In the case before us the death of the decedent neither brought into being nor ripened for the survivors property rights of such character as to make appropriate the imposition of a tax upon that result. In its opinion the Tax Court stated that respondent (petitioner here) attempted to raise a new issue in his brief after submission, asserting that the property transferred to decedent's wife on or about November 1, 1935, was used to discharge decedent's obligations to support his family under the provisions of the Minnesota law. Hill v. Commissioner of Internal Revenue, 8 Cir., 88 F.2d 941. This claim is based upon statements made by decedent sometime previous to executing this transfer of November 1, 1935, from which this inference is sought to be drawn. The Tax Court in its opinion states that no such holding was made by petitioner in the notice of deficiency and no such issue was raised by the pleadings. It declined to consider the question under those conditions.
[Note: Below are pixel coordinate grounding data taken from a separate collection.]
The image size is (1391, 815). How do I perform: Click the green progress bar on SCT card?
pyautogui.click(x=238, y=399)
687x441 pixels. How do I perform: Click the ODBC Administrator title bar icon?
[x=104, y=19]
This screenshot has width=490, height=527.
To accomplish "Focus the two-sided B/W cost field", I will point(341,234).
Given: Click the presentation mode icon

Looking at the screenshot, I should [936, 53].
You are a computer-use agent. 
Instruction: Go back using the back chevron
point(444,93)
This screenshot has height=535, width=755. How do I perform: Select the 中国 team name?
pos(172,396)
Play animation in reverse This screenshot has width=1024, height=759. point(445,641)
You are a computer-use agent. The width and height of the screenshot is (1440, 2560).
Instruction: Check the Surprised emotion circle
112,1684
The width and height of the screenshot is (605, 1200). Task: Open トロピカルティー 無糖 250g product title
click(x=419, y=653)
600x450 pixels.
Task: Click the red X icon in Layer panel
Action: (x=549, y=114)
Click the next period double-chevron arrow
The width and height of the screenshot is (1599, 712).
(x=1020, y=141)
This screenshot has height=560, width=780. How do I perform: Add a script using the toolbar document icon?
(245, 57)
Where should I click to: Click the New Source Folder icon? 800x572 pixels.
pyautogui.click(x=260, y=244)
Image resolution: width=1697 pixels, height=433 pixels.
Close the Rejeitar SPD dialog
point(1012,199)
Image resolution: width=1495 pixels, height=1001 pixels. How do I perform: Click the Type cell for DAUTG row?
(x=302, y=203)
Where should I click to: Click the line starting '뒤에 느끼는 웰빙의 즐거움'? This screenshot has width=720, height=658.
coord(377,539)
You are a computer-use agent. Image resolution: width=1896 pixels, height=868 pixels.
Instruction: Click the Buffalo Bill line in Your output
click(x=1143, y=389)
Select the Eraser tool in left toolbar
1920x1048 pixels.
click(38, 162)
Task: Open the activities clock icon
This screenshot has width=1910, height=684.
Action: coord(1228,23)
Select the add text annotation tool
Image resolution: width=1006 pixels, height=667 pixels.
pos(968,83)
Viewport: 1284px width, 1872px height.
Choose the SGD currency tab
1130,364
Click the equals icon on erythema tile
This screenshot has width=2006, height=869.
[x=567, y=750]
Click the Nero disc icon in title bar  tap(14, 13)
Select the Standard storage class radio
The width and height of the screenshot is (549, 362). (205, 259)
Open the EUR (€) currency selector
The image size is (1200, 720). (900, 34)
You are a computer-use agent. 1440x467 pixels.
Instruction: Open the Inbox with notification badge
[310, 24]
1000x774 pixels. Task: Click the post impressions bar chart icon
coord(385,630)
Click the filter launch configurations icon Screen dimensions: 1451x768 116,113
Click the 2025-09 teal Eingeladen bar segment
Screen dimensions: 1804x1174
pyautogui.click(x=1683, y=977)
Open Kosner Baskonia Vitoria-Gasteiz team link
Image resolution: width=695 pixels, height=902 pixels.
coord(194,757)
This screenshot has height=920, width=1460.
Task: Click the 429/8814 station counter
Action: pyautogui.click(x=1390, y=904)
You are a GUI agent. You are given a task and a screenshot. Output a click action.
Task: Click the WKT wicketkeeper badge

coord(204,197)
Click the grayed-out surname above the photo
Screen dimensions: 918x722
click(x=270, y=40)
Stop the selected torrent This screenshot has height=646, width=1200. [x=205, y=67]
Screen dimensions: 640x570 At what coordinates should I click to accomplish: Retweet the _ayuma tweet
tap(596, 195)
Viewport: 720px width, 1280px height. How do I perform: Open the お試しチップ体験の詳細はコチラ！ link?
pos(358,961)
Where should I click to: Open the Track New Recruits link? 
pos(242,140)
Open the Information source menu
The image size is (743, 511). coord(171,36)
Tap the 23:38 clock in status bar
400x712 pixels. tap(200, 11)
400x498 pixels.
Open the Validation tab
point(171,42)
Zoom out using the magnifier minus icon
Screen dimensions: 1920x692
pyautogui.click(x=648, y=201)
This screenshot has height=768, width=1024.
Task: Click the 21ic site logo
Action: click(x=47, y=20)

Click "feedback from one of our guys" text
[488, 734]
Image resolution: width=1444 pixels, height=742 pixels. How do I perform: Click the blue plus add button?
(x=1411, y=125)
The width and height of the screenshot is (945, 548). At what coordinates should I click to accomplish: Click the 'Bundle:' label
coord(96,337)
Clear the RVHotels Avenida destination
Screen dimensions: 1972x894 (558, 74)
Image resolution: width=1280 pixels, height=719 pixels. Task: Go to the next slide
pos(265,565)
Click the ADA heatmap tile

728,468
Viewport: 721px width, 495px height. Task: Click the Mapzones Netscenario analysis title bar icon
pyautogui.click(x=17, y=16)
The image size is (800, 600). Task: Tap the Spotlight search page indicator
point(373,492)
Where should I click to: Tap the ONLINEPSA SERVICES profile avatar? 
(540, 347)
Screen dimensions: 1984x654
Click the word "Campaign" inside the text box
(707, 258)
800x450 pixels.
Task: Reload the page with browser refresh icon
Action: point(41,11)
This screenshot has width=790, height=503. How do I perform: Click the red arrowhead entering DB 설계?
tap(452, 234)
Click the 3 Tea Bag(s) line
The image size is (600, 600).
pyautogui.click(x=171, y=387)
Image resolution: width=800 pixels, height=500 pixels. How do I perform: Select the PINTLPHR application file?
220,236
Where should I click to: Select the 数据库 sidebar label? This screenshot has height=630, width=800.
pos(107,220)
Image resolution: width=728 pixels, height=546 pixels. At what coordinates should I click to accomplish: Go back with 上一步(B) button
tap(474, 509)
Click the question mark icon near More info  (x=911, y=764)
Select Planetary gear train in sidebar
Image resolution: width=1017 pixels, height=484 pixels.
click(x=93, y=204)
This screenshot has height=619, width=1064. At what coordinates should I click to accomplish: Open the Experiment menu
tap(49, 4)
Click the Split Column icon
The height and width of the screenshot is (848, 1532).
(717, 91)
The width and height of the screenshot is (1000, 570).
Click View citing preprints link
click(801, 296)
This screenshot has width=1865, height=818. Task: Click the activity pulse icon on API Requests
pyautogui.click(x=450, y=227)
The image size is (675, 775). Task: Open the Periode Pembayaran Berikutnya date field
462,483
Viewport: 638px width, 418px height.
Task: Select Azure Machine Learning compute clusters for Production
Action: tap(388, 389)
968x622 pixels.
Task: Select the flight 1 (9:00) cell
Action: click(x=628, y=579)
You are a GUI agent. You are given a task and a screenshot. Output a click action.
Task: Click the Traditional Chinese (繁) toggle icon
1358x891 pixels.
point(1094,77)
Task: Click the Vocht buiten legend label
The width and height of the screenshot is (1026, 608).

It may be added that the petitioner took no steps during the hearing properly to raise this issue. The Tax Court, due to the great pressure of its work, must necessarily insist upon regularity in the preparation of the cases brought before it. We do not think that the indefiniteness and *12 insufficiency of the testimony tendered in support of this claim justifies a resubmission of that issue.

It follows that the judgment of the Tax Court upon the issues presented should be affirmed, and it is so ordered.